Need method to randomly sample SimpleCombination
Opened this issue · 2 comments
GoogleCodeExporter commented
I would email but don't know your email address.
I am the main developer for MDR - Multifactor Dimensionality Reduction which is
a fairly simple classifier used in bioinformatics. See
http://sourceforge.net/projects/mdr/
Normally, users do an exhaustive search over attribute combinations but we also
have a random timed mode. Currently I make no effort from to prevent the random
from testing the same combination more than once. I would like a tool that
would allow me to get combinations without replacement. The issue is that it
must be extremely efficient and fast -- it is not worthwhile to just maintain a
list of tested combinations. It would be okay and perhaps even preferable if
the progression were 'psuedo-random' in such a way that all attributes were
tested fairly equally.
Another related, but harder problem, is using evolutionary algorithms to test
combinations. I have found that this tends to test the same combinations many
many times, since I already use elitism so I don't lose track of winners, this
is a big waste of processing time. If I had a good way to know what has been
sampled previously I could prevent waste -- this would also act as a form of
'novelty' seeking which has been shown in some evolutionary algorithm contexts
to be helpful.
Thanks,
Peter Andrews
Norich, Vermont USA
Original issue reported on code.google.com by PeterVermont
on 21 Dec 2012 at 4:00
GoogleCodeExporter commented
Original comment by d.pau...@gmail.com
on 31 Jan 2013 at 1:49
- Added labels: Type-Enhancement
- Removed labels: Type-Defect
GoogleCodeExporter commented
You can randomly select which results from the Generator to return. The
Generator is an Iterable, so you could wrap it and return a RandomIterator
which randomly returns results from the underlying Iterator. Get as fancy as
you want in the RandomIterator.
The weakness here is that you are still dependent upon the underlying sequence
of the Generator, which is not necessarily random between runs. The early
results are more probable than the later results.
Original comment by ryan.gus...@gmail.com
on 14 Mar 2014 at 4:39

— EXCERPTED DATA —

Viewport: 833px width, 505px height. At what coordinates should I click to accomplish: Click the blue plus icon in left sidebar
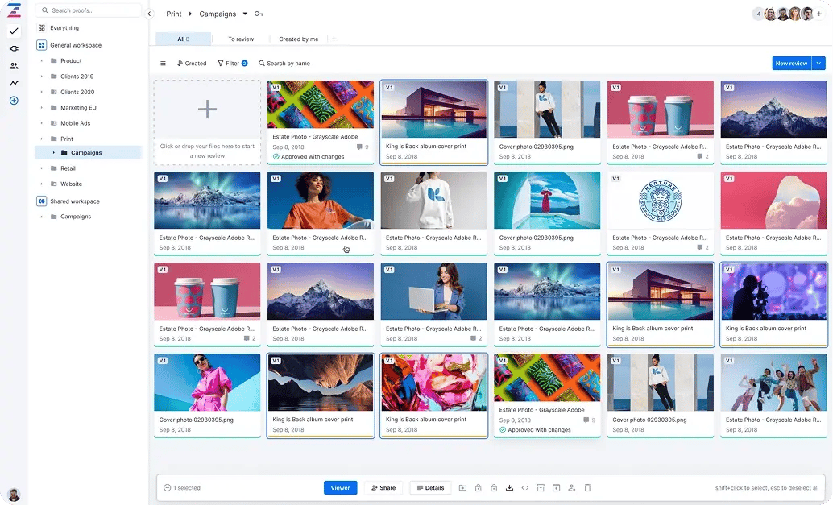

* * *

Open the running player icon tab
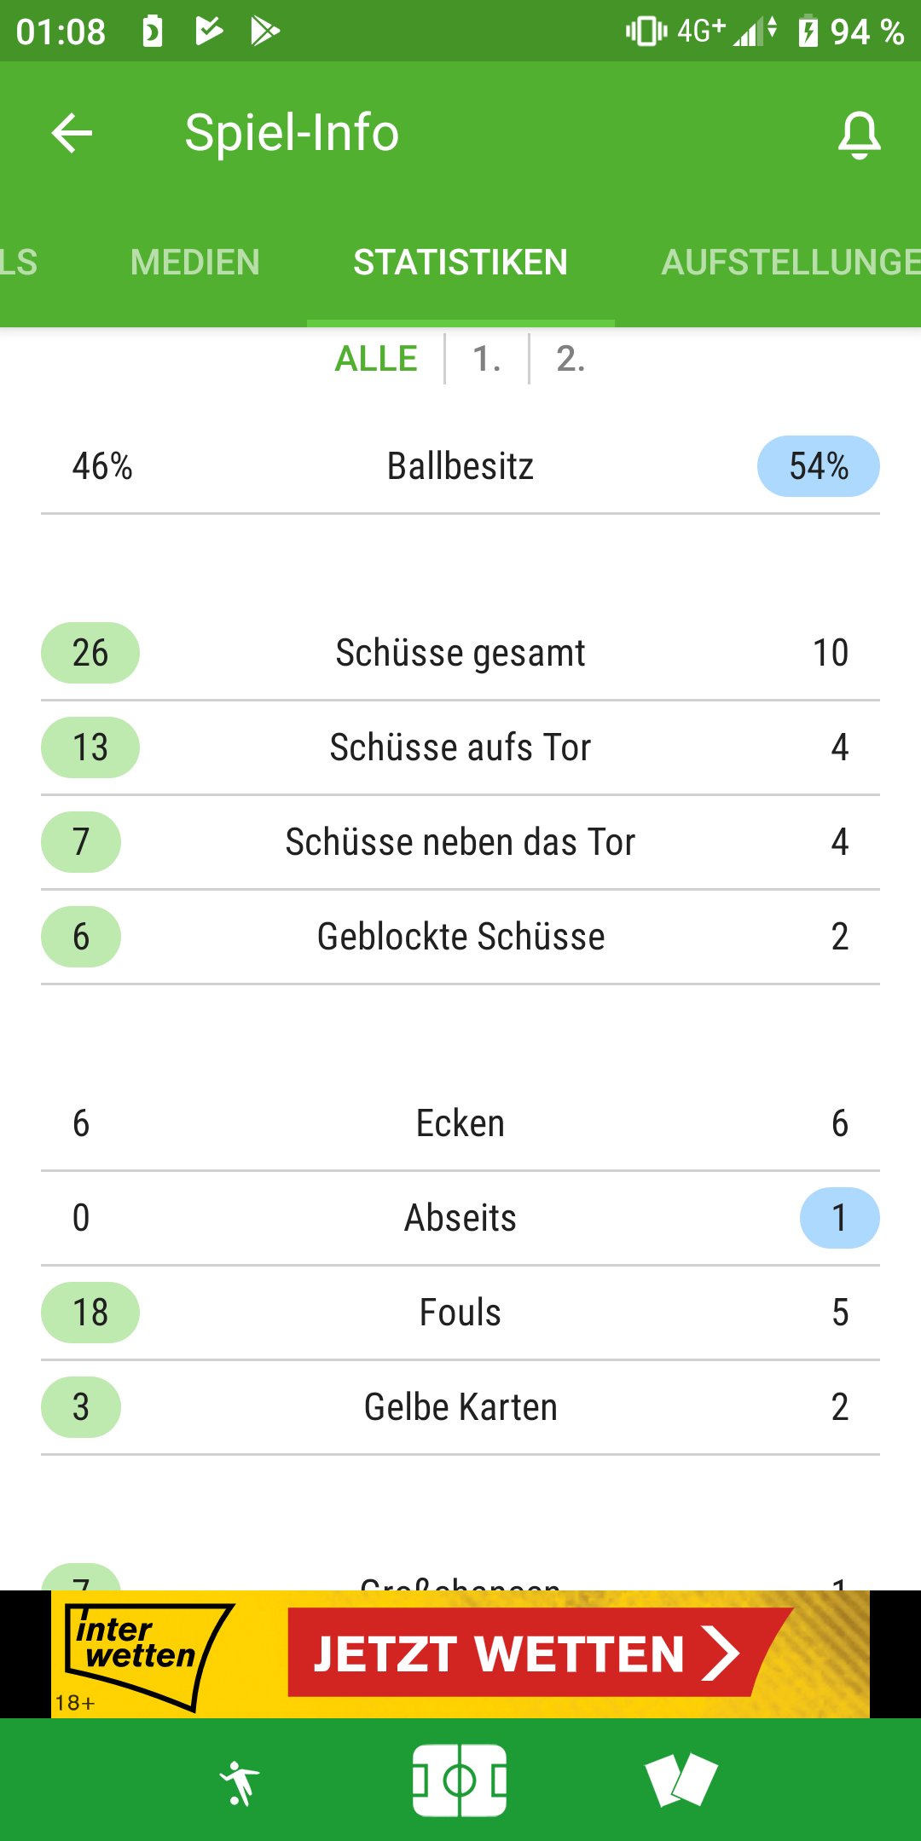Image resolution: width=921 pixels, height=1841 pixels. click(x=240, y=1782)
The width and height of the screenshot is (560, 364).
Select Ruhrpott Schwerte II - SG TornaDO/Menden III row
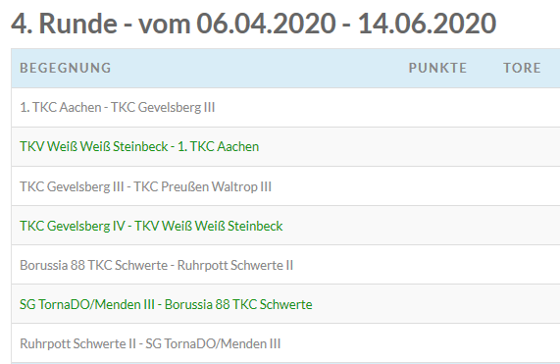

---

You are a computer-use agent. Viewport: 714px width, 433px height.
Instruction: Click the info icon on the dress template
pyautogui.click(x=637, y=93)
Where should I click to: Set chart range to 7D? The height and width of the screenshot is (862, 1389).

— JOB 1 —
Reproduce the passage of the issue thread on randomly sampling combinations, starting with "I am the main" and going on through "tested fairly equally.".
— JOB 2 —
In the issue thread on randomly sampling combinations, which label was added in the comment dated 31 Jan 2013?
Nothing in the material matters for what comes next.

— OUTPUT 1 —
I am the main developer for MDR - Multifactor Dimensionality Reduction which is
a fairly simple classifier used in bioinformatics. See
http://sourceforge.net/projects/mdr/
Normally, users do an exhaustive search over attribute combinations but we also
have a random timed mode. Currently I make no effort from to prevent the random
from testing the same combination more than once. I would like a tool that
would allow me to get combinations without replacement. The issue is that it
must be extremely efficient and fast -- it is not worthwhile to just maintain a
list of tested combinations. It would be okay and perhaps even preferable if
the progression were 'psuedo-random' in such a way that all attributes were
tested fairly equally.

— OUTPUT 2 —
Type-Enhancement